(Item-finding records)
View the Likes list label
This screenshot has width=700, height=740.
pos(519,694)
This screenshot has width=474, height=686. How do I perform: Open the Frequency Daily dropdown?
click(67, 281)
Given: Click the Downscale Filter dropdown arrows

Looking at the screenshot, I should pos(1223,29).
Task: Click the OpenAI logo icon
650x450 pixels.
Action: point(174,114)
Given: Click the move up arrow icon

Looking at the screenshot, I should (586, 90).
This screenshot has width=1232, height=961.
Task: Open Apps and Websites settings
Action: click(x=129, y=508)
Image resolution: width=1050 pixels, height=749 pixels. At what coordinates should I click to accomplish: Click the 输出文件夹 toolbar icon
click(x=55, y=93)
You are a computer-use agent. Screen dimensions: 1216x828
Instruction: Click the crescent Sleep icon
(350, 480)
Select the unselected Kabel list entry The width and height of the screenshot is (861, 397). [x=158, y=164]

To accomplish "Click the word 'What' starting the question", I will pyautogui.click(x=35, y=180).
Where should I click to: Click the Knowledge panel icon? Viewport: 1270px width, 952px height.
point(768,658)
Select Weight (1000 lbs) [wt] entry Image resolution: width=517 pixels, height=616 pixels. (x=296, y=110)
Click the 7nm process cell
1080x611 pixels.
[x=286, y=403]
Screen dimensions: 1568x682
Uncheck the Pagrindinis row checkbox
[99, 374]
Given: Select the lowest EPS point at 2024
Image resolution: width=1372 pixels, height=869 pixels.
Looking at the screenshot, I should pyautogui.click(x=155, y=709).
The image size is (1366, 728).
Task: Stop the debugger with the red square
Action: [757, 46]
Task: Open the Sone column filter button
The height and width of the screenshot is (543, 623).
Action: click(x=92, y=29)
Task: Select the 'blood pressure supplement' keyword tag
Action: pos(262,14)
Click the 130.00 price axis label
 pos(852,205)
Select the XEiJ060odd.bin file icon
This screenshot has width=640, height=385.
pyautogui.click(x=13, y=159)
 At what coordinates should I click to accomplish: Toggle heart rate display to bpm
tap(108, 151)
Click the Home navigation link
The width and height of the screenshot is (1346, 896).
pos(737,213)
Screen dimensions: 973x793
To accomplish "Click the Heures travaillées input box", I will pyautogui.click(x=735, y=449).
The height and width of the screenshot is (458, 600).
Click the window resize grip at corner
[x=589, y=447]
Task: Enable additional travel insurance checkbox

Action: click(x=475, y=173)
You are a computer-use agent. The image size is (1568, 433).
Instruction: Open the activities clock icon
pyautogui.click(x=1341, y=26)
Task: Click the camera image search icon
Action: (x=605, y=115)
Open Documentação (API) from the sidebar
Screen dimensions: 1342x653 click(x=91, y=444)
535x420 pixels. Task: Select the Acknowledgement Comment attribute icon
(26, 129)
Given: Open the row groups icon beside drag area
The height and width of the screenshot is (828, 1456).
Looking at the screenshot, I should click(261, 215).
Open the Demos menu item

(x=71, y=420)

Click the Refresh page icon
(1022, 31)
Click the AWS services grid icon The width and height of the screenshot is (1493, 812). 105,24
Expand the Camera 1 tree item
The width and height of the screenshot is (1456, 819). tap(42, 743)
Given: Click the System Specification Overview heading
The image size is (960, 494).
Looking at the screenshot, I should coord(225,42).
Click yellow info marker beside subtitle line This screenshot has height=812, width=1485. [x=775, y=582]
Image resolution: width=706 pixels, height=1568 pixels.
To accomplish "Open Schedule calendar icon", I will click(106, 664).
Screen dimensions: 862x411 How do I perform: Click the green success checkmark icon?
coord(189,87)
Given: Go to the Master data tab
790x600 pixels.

- **Work to do**
Please render every line of the entries above as a numbered list, skipping the blank lines.

- **Response to this exercise**
1. View the Likes list label
2. This screenshot has width=700, height=740.
3. pos(519,694)
4. This screenshot has width=474, height=686. How do I perform: Open the Frequency Daily dropdown?
5. click(67, 281)
6. Given: Click the Downscale Filter dropdown arrows
7. Looking at the screenshot, I should pos(1223,29).
8. Task: Click the OpenAI logo icon
9. 650x450 pixels.
10. Action: point(174,114)
11. Given: Click the move up arrow icon
12. Looking at the screenshot, I should (586, 90).
13. This screenshot has width=1232, height=961.
14. Task: Open Apps and Websites settings
15. Action: click(x=129, y=508)
16. Image resolution: width=1050 pixels, height=749 pixels. At what coordinates should I click to accomplish: Click the 输出文件夹 toolbar icon
17. click(x=55, y=93)
18. You are a computer-use agent. Screen dimensions: 1216x828
19. Instruction: Click the crescent Sleep icon
20. (350, 480)
21. Select the unselected Kabel list entry The width and height of the screenshot is (861, 397). [x=158, y=164]
22. To accomplish "Click the word 'What' starting the question", I will pyautogui.click(x=35, y=180).
23. Where should I click to: Click the Knowledge panel icon? Viewport: 1270px width, 952px height.
24. point(768,658)
25. Select Weight (1000 lbs) [wt] entry Image resolution: width=517 pixels, height=616 pixels. (x=296, y=110)
26. Click the 7nm process cell
27. 1080x611 pixels.
28. [x=286, y=403]
29. Screen dimensions: 1568x682
30. Uncheck the Pagrindinis row checkbox
31. [99, 374]
32. Given: Select the lowest EPS point at 2024
33. Image resolution: width=1372 pixels, height=869 pixels.
34. Looking at the screenshot, I should pyautogui.click(x=155, y=709).
35. The image size is (1366, 728).
36. Task: Stop the debugger with the red square
37. Action: [757, 46]
38. Task: Open the Sone column filter button
39. The height and width of the screenshot is (543, 623).
40. Action: click(x=92, y=29)
41. Task: Select the 'blood pressure supplement' keyword tag
42. Action: pos(262,14)
43. Click the 130.00 price axis label
44.  pos(852,205)
45. Select the XEiJ060odd.bin file icon
46. This screenshot has width=640, height=385.
47. pyautogui.click(x=13, y=159)
48.  At what coordinates should I click to accomplish: Toggle heart rate display to bpm
49. tap(108, 151)
50. Click the Home navigation link
51. The width and height of the screenshot is (1346, 896).
52. pos(737,213)
53. Screen dimensions: 973x793
54. To accomplish "Click the Heures travaillées input box", I will pyautogui.click(x=735, y=449).
55. The height and width of the screenshot is (458, 600).
56. Click the window resize grip at corner
57. [x=589, y=447]
58. Task: Enable additional travel insurance checkbox
59. Action: click(x=475, y=173)
60. You are a computer-use agent. The image size is (1568, 433).
61. Instruction: Open the activities clock icon
62. pyautogui.click(x=1341, y=26)
63. Task: Click the camera image search icon
64. Action: (x=605, y=115)
65. Open Documentação (API) from the sidebar
66. Screen dimensions: 1342x653 click(x=91, y=444)
67. 535x420 pixels. Task: Select the Acknowledgement Comment attribute icon
68. (26, 129)
69. Given: Open the row groups icon beside drag area
70. The height and width of the screenshot is (828, 1456).
71. Looking at the screenshot, I should click(261, 215).
72. Open the Demos menu item
73. (x=71, y=420)
74. Click the Refresh page icon
75. (1022, 31)
76. Click the AWS services grid icon The width and height of the screenshot is (1493, 812). 105,24
77. Expand the Camera 1 tree item
78. The width and height of the screenshot is (1456, 819). tap(42, 743)
79. Given: Click the System Specification Overview heading
80. The image size is (960, 494).
81. Looking at the screenshot, I should coord(225,42).
82. Click yellow info marker beside subtitle line This screenshot has height=812, width=1485. [x=775, y=582]
83. Image resolution: width=706 pixels, height=1568 pixels.
84. To accomplish "Open Schedule calendar icon", I will click(106, 664).
85. Screen dimensions: 862x411 How do I perform: Click the green success checkmark icon?
86. coord(189,87)
87. Given: Go to the Master data tab
88. 790x600 pixels.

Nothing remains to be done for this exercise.